Я люблю природу, и жизнь полей влекла меня. Безграничное наслаждение, какое я черпал, постигая законы природы и ее тайны, естественно, приводило меня к пониманию ее скрытых сил, к желанию управлять ими, оплодотворять их разумным трудом.
Верьте, в этом было мое призвание! Земледелие находится еще в младенческом состоянии, крестьянин по старинке надрывается в непосильном труде, огромные земельные участки остаются невозделанными. Наука удесятерит богатства почвы и облегчит утомительный труд человека.
Мои общественные идеалы созвучны с этими мечтами о будущем. Я просил вас направить меня учиться на какую-нибудь образцовую ферму. Я был бы счастлив, сделавшись крестьянином, работая головой и руками, в непрестанном общении с природой и людьми, близкими к природе. Я учился бы с жаром и, быть может, успешнее других поднимал бы целину открытий. И когда-нибудь, где-нибудь в пустынной и голой степи, преображенной моими усилиями, я основал бы колонию свободных людей, живущих по-братски и любящих меня как брата.
К этому-то и сводились все мои помыслы, все моя жажда удачи и славы.

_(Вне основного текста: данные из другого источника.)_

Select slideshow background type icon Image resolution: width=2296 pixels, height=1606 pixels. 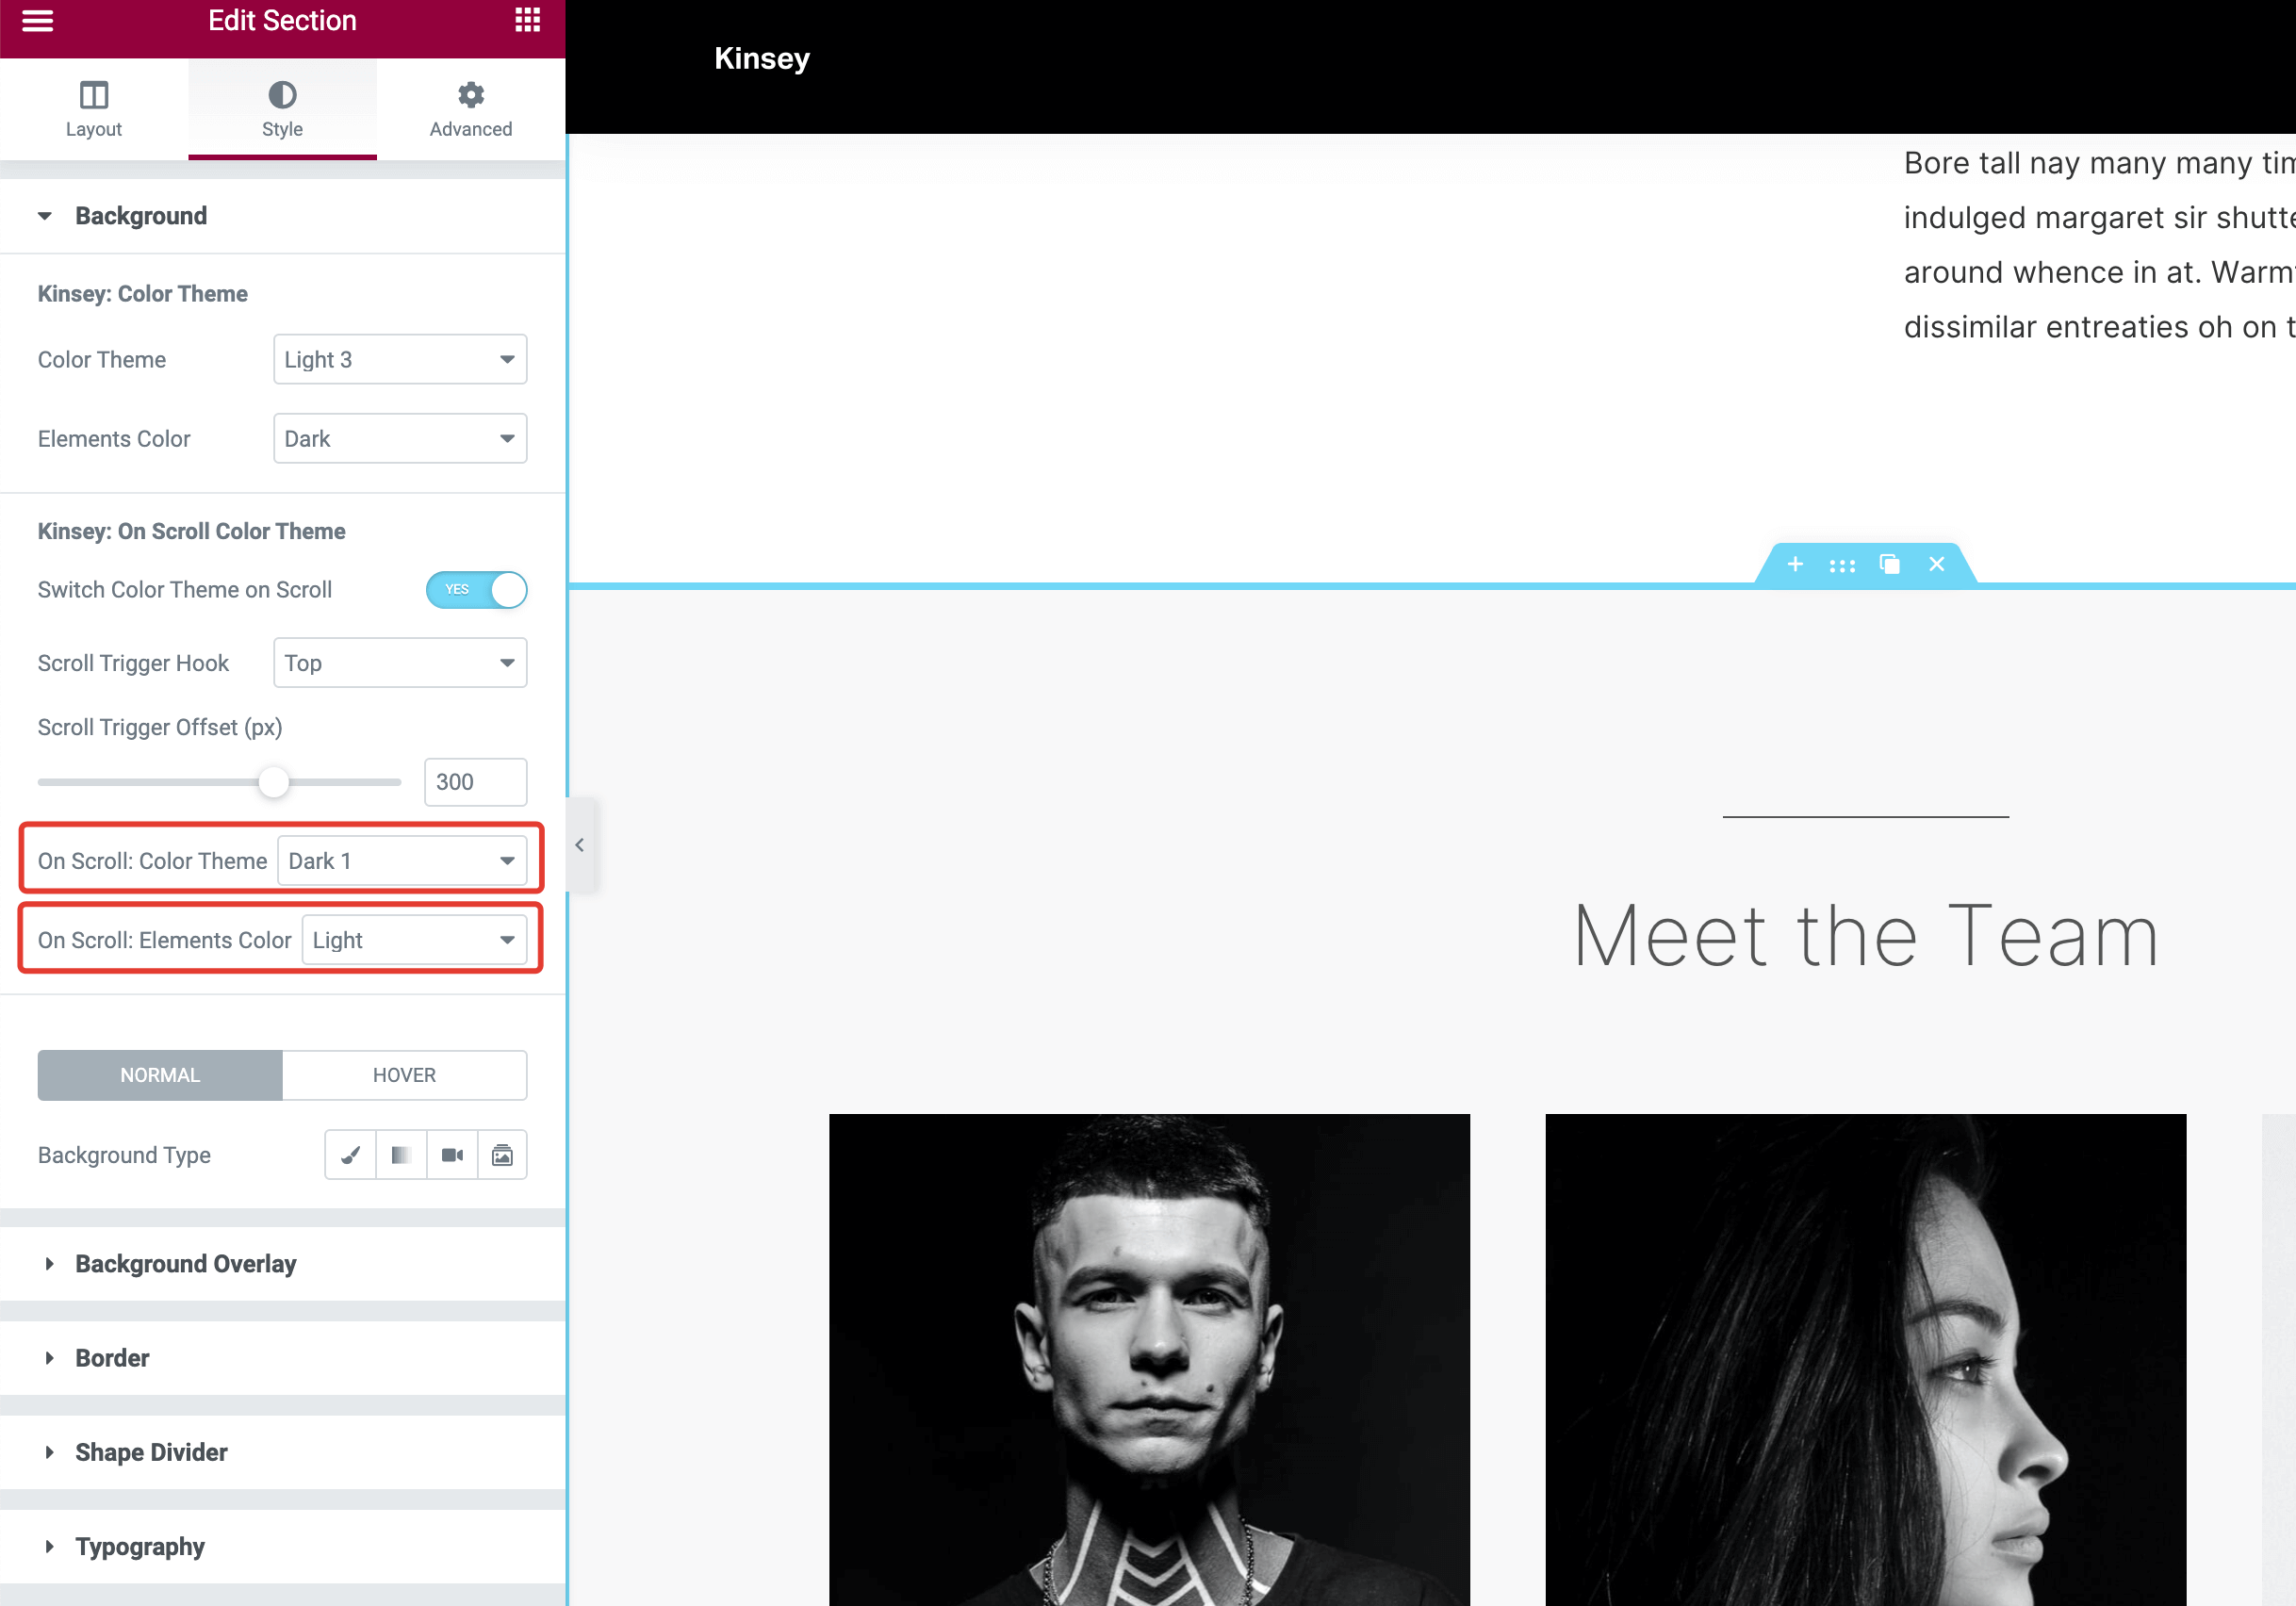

Разве это безрассудно? Почему же вы потребовали, чтоб я начал рабски изучать кодекс законов, которые никогда не станут моими?..
— Вот, вот! — сказал, пожимая плечами, господин Кардонне. — Вот она — утопия брата Эмиля, моравского брата, квакера, неохристианина, неоплатоника, или как их там зовут! Это великолепно, но бессмысленно.
— Почему же, отец, скажите? Вы всегда выносите приговор, не приводя никаких доказательств!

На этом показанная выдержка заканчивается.